Five Brothers
: Chapter 34

I leave the room, pulling the door closed hard. I dig the heels of my palms into my eyes, trying to push back the tears. God, I fucking love you.

She’s perfect.

And I know, without a doubt, I shouldn’t keep her. She knows nothing of all the possibilities that are out there for her. She won’t still love me in five years. Was I serious? Do I want a kid with her?

I don’t want her having anyone else’s.

Fuck it. This could be it.

This is it.

I can’t stop. I’m not even going to try, and if I end myself someday, it won’t be because of my shit headspace. It’ll be in the wake of ruining her life, because no matter everything that will go wrong, the time I have with her will be worth it.

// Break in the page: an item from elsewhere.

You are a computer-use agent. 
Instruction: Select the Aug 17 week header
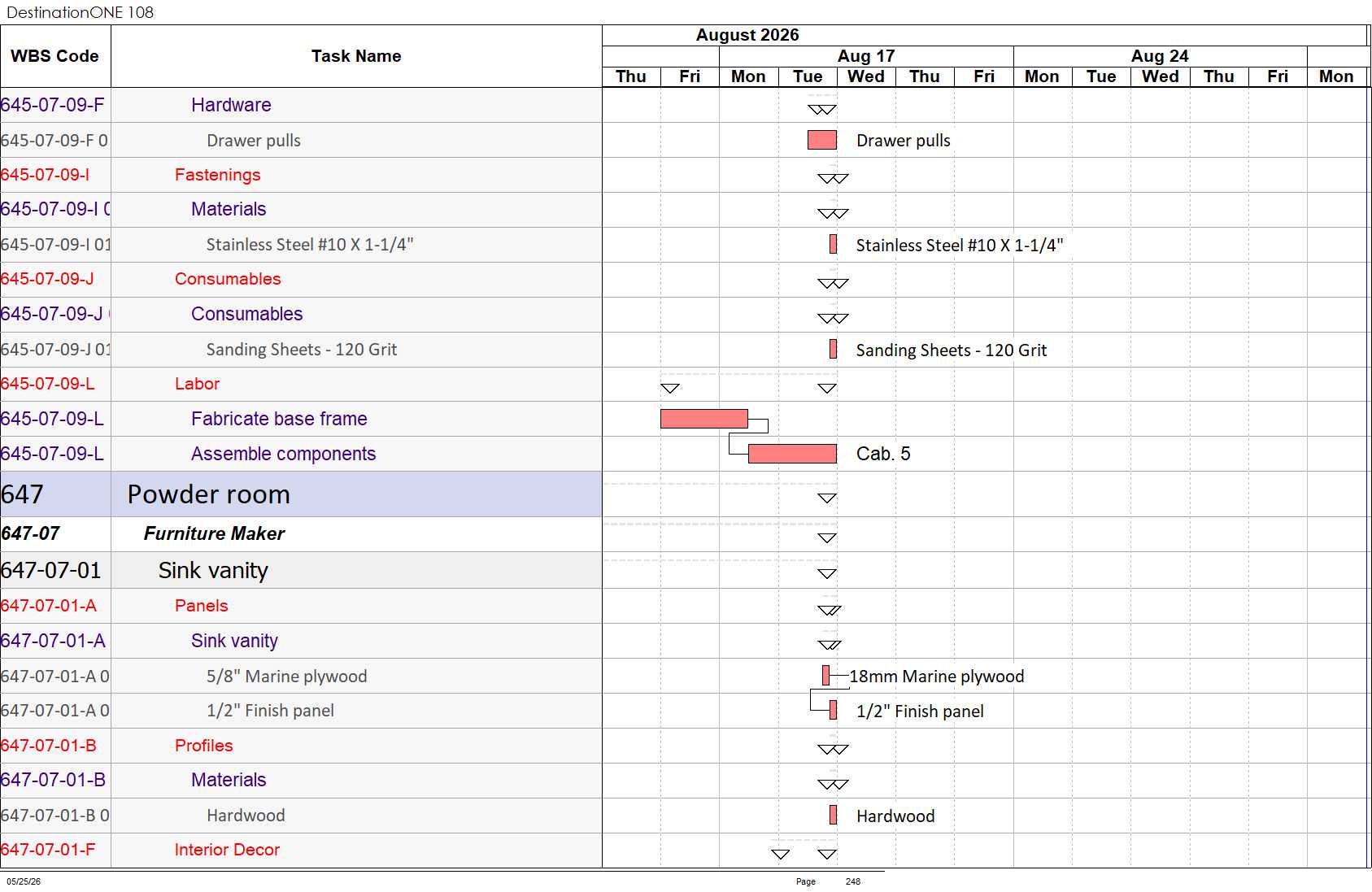[x=866, y=56]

I button up my shirt, tuck it in, and fasten my tie, leaving the boat.

Clay sits on the hood of my truck, my sister leaning back between her thighs.

I toss my keys to Army.

Trace, Dallas, and I head for the doors.

“Take Krisjen home,” I tell Liv. “Our house.”

“What are you guys doing?”

I jerk my chin at Army. “Let’s go.”

He climbs in the driver’s side.

“Macon.” Liv follows me. “What are you doing?”

I yank open the passenger-side door. “Get home.”

She watches us, Clay jumping off the car and standing next to her as we all climb in and Army hits the gas, backing up.

Liv knows enough, and that includes knowing better than to press harder for answers. She’s got a lot to lose. I don’t want her involved.

I take one last look at the boat, picturing Krisjen at home when I get there, but she won’t be in bed because she doesn’t fucking listen. I smile a little. I’ll fight with her all night if she wants. As long as she doesn’t leave.

We take off, and I turn down the music, catching Trace in the rearview mirror. He wears a knit cap, a plaid collared shirt peeking out the top of his zipped-up leather jacket. I’ve never seen him in a collared shirt.

His face is turned out the window.

“You don’t have to come,” I tell him.

He nods, still looking outside. “I know.”

Like Krisjen and Liv, I never wanted to break the illusion that we were good people.

Army glances at me and then back to the road. “Are you sure about this?” he asks. “The more we do this, the easier it becomes. That’s a slippery slope.”

I comb my fingers through my hair and straighten my tie. “It should’ve been done last spring,” I state. “He’s a threat to their safety.”

“And he can’t be stopped,” Dallas chimes in behind me. “Not in one piece anyway.”

Dallas and Iron are one side of the same coin. There’s a detachment inside of them. If they make up their mind it needs to be done, then there is no choice.

Army and Trace are the other side of that coin. Loyal, but their conscience takes up a lot of room inside them.

Liv is a mixture of both. Things need to be done, and she accepts that she’ll feel like shit about it sometimes.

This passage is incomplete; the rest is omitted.